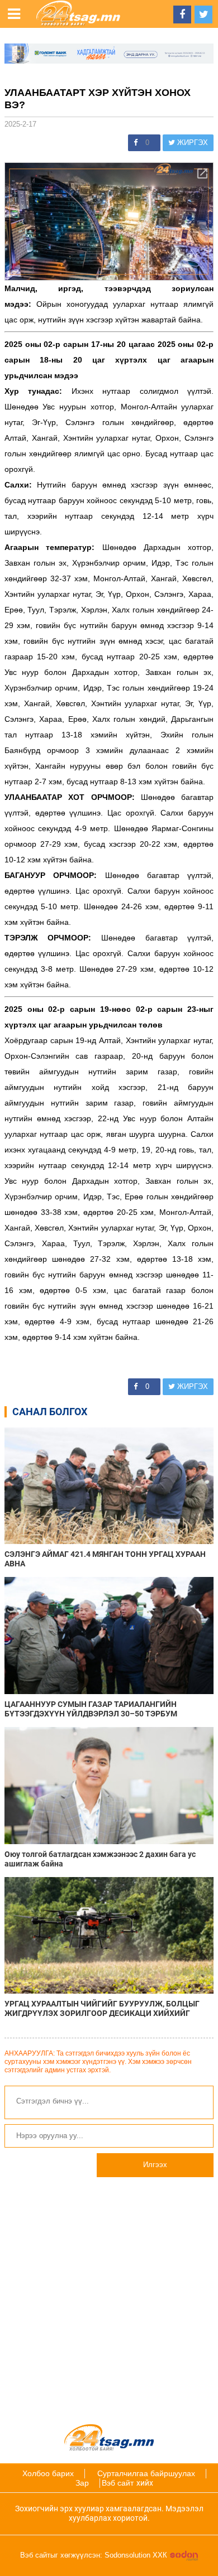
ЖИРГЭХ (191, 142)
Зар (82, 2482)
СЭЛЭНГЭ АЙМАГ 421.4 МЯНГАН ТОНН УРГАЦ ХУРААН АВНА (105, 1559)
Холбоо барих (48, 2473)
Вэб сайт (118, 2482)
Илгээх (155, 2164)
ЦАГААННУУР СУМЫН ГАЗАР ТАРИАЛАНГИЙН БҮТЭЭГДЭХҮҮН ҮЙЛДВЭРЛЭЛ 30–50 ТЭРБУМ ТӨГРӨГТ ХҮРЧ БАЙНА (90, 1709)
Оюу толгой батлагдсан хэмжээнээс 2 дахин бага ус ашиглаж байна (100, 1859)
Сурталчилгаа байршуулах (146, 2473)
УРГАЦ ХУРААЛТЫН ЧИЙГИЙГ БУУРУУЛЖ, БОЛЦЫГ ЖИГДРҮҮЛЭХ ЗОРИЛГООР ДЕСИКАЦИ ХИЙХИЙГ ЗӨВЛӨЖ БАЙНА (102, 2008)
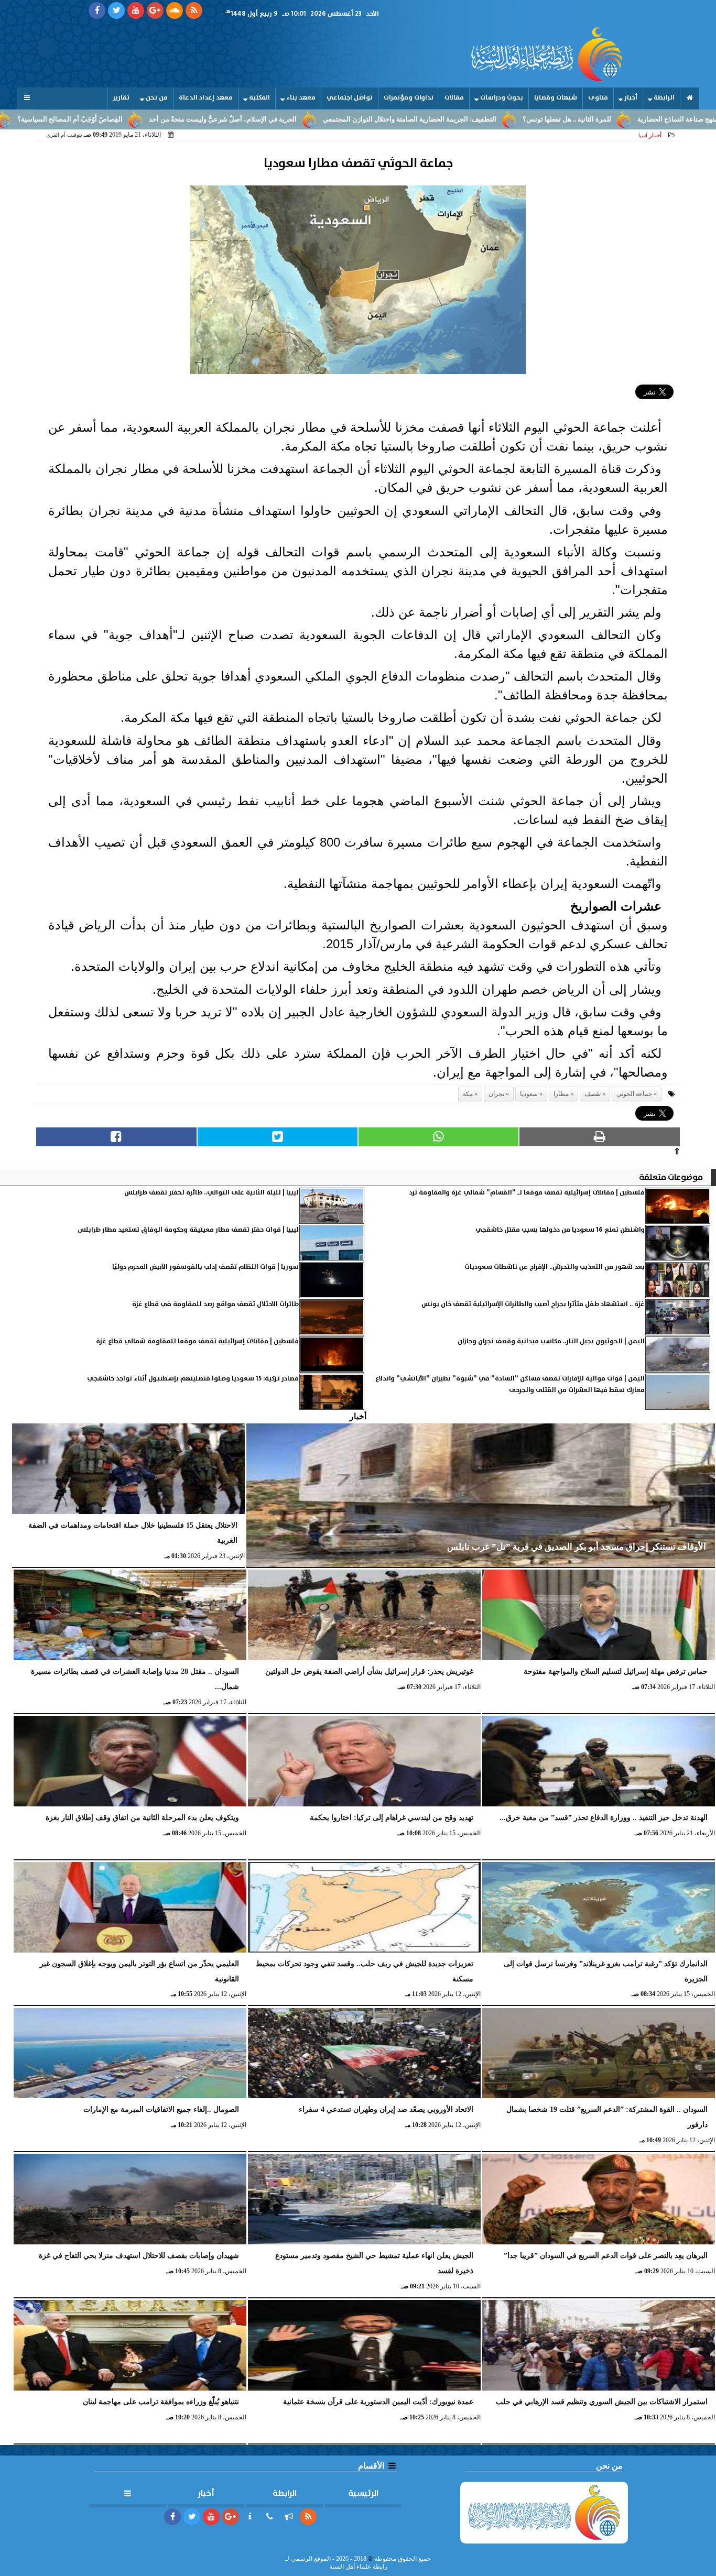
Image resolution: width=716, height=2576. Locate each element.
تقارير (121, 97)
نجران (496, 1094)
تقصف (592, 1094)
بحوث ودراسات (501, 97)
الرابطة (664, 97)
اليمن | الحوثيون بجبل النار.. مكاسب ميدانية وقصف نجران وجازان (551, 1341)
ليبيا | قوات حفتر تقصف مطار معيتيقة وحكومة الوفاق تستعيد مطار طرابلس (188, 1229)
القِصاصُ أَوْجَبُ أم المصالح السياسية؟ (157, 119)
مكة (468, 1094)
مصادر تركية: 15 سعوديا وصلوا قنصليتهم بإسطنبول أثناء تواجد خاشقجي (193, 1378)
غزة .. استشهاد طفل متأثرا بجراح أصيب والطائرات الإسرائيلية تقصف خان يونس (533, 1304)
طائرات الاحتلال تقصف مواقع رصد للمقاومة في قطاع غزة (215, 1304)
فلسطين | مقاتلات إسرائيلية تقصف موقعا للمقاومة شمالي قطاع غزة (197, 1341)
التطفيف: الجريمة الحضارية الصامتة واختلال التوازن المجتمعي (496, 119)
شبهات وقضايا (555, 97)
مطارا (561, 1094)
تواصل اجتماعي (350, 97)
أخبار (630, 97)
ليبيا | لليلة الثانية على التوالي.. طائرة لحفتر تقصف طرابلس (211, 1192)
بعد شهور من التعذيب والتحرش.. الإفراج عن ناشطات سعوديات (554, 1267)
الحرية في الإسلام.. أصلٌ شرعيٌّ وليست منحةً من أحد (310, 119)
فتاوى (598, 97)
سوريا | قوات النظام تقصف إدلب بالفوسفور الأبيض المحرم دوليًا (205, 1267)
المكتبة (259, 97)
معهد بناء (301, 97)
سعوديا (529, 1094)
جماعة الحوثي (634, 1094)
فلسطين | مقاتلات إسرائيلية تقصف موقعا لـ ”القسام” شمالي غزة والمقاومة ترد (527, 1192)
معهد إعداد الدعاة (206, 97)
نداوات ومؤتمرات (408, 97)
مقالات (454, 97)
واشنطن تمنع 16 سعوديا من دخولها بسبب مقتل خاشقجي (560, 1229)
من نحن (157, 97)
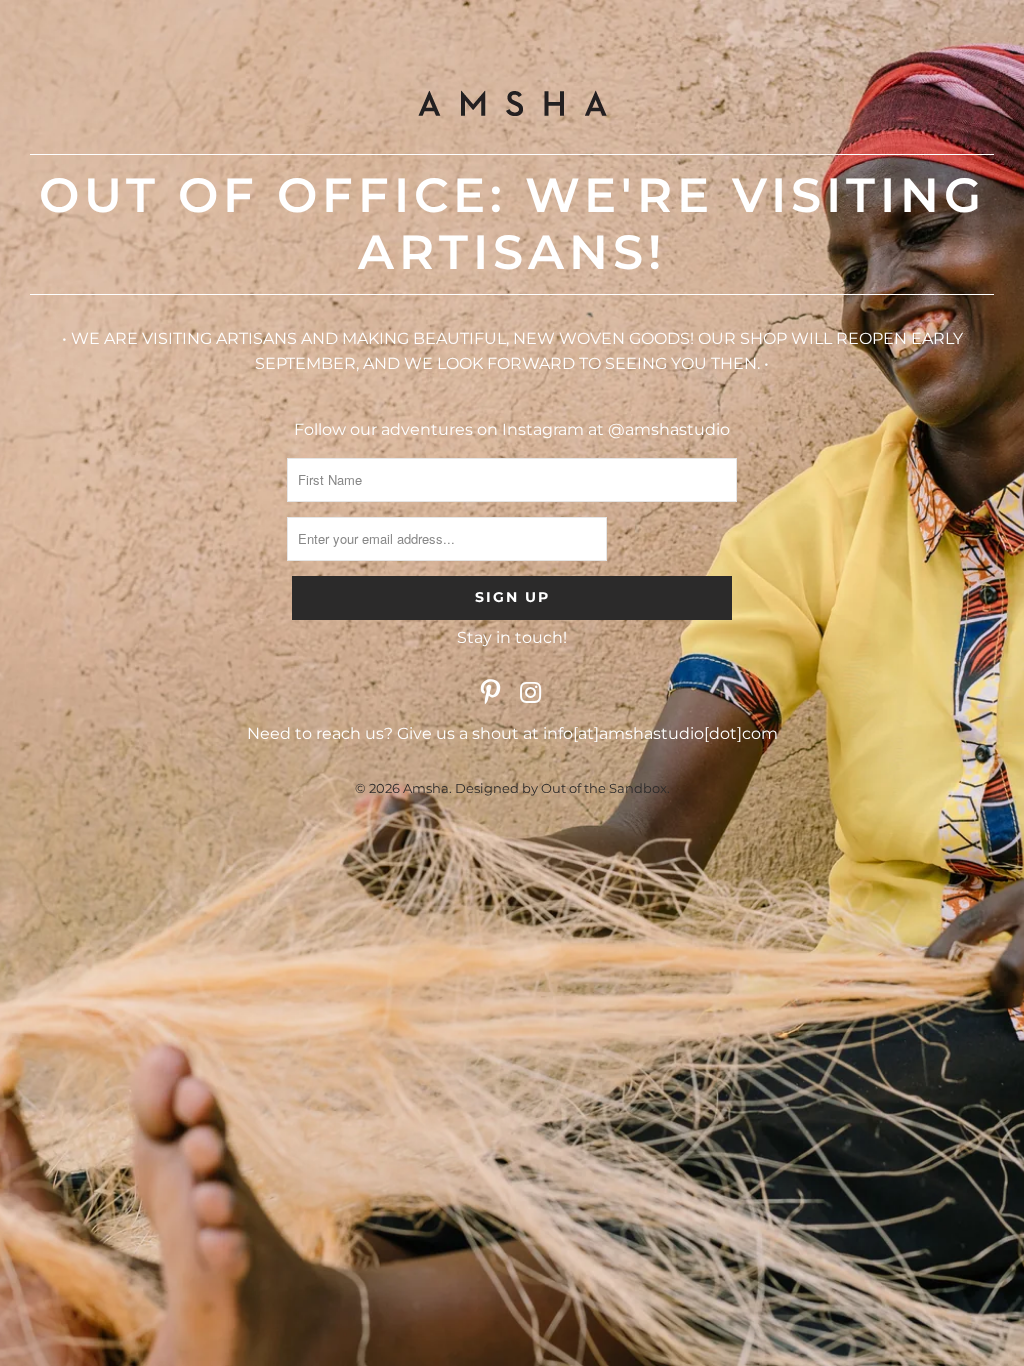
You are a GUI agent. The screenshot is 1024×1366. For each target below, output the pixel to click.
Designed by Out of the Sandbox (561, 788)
● ● ●
_Action item:_ In your transcription of the listing above, match each line exactly and include no pictures.

_Output below:_
ЖИРГЭХ (191, 142)
Зар (82, 2482)
СЭЛЭНГЭ АЙМАГ 421.4 МЯНГАН ТОНН УРГАЦ ХУРААН АВНА (105, 1559)
Холбоо барих (48, 2473)
Вэб сайт (118, 2482)
Илгээх (155, 2164)
ЦАГААННУУР СУМЫН ГАЗАР ТАРИАЛАНГИЙН БҮТЭЭГДЭХҮҮН ҮЙЛДВЭРЛЭЛ 30–50 ТЭРБУМ ТӨГРӨГТ ХҮРЧ БАЙНА (90, 1709)
Оюу толгой батлагдсан хэмжээнээс 2 дахин бага ус ашиглаж байна (100, 1859)
Сурталчилгаа байршуулах (146, 2473)
УРГАЦ ХУРААЛТЫН ЧИЙГИЙГ БУУРУУЛЖ, БОЛЦЫГ ЖИГДРҮҮЛЭХ ЗОРИЛГООР ДЕСИКАЦИ ХИЙХИЙГ ЗӨВЛӨЖ БАЙНА (102, 2008)
Image resolution: width=716, height=2576. Locate each element.
تقارير (121, 97)
نجران (496, 1094)
تقصف (592, 1094)
بحوث ودراسات (501, 97)
الرابطة (664, 97)
اليمن | الحوثيون بجبل النار.. مكاسب ميدانية وقصف نجران وجازان (551, 1341)
ليبيا | قوات حفتر تقصف مطار معيتيقة وحكومة الوفاق تستعيد مطار طرابلس (188, 1229)
القِصاصُ أَوْجَبُ أم المصالح السياسية؟ (157, 119)
مكة (468, 1094)
مصادر تركية: 15 سعوديا وصلوا قنصليتهم بإسطنبول أثناء تواجد خاشقجي (193, 1378)
غزة .. استشهاد طفل متأثرا بجراح أصيب والطائرات الإسرائيلية تقصف خان يونس (533, 1304)
طائرات الاحتلال تقصف مواقع رصد للمقاومة في قطاع غزة (215, 1304)
فلسطين | مقاتلات إسرائيلية تقصف موقعا للمقاومة شمالي قطاع غزة (197, 1341)
التطفيف: الجريمة الحضارية الصامتة واختلال التوازن المجتمعي (496, 119)
شبهات وقضايا (555, 97)
مطارا (561, 1094)
تواصل اجتماعي (350, 97)
أخبار (630, 97)
ليبيا | لليلة الثانية على التوالي.. طائرة لحفتر تقصف طرابلس (211, 1192)
بعد شهور من التعذيب والتحرش.. الإفراج عن ناشطات سعوديات (554, 1267)
الحرية في الإسلام.. أصلٌ شرعيٌّ وليست منحةً من أحد (310, 119)
فتاوى (598, 97)
سوريا | قوات النظام تقصف إدلب بالفوسفور الأبيض المحرم دوليًا (205, 1267)
المكتبة (259, 97)
معهد بناء (301, 97)
سعوديا (529, 1094)
جماعة الحوثي (634, 1094)
فلسطين | مقاتلات إسرائيلية تقصف موقعا لـ ”القسام” شمالي غزة والمقاومة ترد (527, 1192)
معهد إعداد الدعاة (206, 97)
نداوات ومؤتمرات (408, 97)
مقالات (454, 97)
واشنطن تمنع 16 سعوديا من دخولها بسبب مقتل خاشقجي (560, 1229)
من نحن (157, 97)
You are a GUI agent. The screenshot is 1024×1366. For each target below, output the pixel to click.
Designed by Out of the Sandbox (561, 788)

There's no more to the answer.